Section 9. This act is hereby declared to be a public act, and shall be construed liberally for every beneficial purpose hereby intended, and no omission to use any of the privileges hereby granted shall cause a forfeiture of the same, nor shall any gift grant, conveyance, or devise to or for the benefit of the corporation be defeated or prejudiced by any misnomer, misdescription, or informality whatever, provided the intention of the parties may be shown or ascertained beyond a reasonable doubt.

Section 10. This act shall take effect when it shall have been accepted by the Board of Trustees in legal meeting assembled, and a certificate of such acceptance shall have been filed with the Secretary of the State. It shall not by reason of such acceptance or for any other reason, be subject to repeal, alteration, or amendment without the consent of the corporation hereby constituted.

Section 11. All acts and parts of acts inconsistent herewith are hereby repealed.

Section 12. This act shall take effect from its passage. Approved, June 22, 1907.

Accepted by the Board of Trustees at their annual meeting held June 24, 1907.

Certificate filed with the Secretary of the State, October 10, 1907.
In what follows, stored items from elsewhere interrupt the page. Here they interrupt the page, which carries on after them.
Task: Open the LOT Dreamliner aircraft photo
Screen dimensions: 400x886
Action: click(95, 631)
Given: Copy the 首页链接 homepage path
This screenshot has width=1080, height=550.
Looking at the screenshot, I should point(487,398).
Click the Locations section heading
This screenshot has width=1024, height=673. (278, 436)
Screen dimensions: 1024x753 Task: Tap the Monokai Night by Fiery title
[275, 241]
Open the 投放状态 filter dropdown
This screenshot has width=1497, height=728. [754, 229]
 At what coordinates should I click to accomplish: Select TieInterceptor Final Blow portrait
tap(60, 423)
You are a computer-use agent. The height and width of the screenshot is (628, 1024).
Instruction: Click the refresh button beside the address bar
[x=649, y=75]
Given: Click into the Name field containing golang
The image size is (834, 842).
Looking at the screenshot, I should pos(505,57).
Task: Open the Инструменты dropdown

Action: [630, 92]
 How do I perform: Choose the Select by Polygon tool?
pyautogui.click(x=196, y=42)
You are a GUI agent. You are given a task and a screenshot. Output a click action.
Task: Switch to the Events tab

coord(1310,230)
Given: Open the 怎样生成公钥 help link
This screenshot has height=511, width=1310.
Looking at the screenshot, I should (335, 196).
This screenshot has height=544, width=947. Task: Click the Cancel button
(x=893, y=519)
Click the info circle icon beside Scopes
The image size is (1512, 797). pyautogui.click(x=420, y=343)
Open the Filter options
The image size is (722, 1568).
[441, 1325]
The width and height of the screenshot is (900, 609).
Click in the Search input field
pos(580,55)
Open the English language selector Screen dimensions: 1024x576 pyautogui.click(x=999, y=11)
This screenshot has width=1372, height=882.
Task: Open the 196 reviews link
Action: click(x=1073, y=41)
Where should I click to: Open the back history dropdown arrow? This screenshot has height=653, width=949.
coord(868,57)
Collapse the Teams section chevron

Note: The five amendments of 1923, 1927, 1931, 1937 and 1943 were all
accepted by the trustees at their annual meeting held May 29, 1943, and
certificates of acceptance were filed with the Secretary of the State in
June, 1943. The filing of certificates of acceptance for the 1923, 1927,
1931 and 1937 amendments was authorized by Special Acts, 1943,
Special Acts 32, p. 22.

The amendment of 1959 was accepted by the trustees at their annual meeting held on June 5, 1959 and the certificate of acceptance was filed with the Secretary of the State on June 15, 1959.

The amendment of 1969 was accepted by the trustees at their meeting held on October 11, 1969 and the certificate of acceptance was filed with the Secretary of the State on November 13, 1969.

The amendment of 1975 was accepted by the trustees at their meeting held on January 25, 1975 and the certificate of acceptance was filed with the Secretary of the State on March 21, 1975.

The amendment of 1991 was accepted by the trustees at their meeting held on September 28, 1991 and the certificate of acceptance was filed with the Secretary of the State on September 30, 1991.

The amendment of 2002 was accepted by the trustees at their meeting held on May 24, 2002 and the certificate of acceptance was filed with the Secretaryof State on July 3, 2002.

The amendment of 2003 was accepted by the trustees at their meeting held on May 23, 2003 and the certificate of acceptance was filed with the Secretary of State on August 12, 2003.

The amendment of 2010 was accepted by the trustees at their meeting held on May 20, 2010 and the certificate of acceptance was filed with the Secretary of State on May 27, 2010.

The amendment of 2019 was accepted by the trustees at their meeting held on March 1, 2019 and the certificate of acceptance was filed with the Secretary of State on March 8, 2019.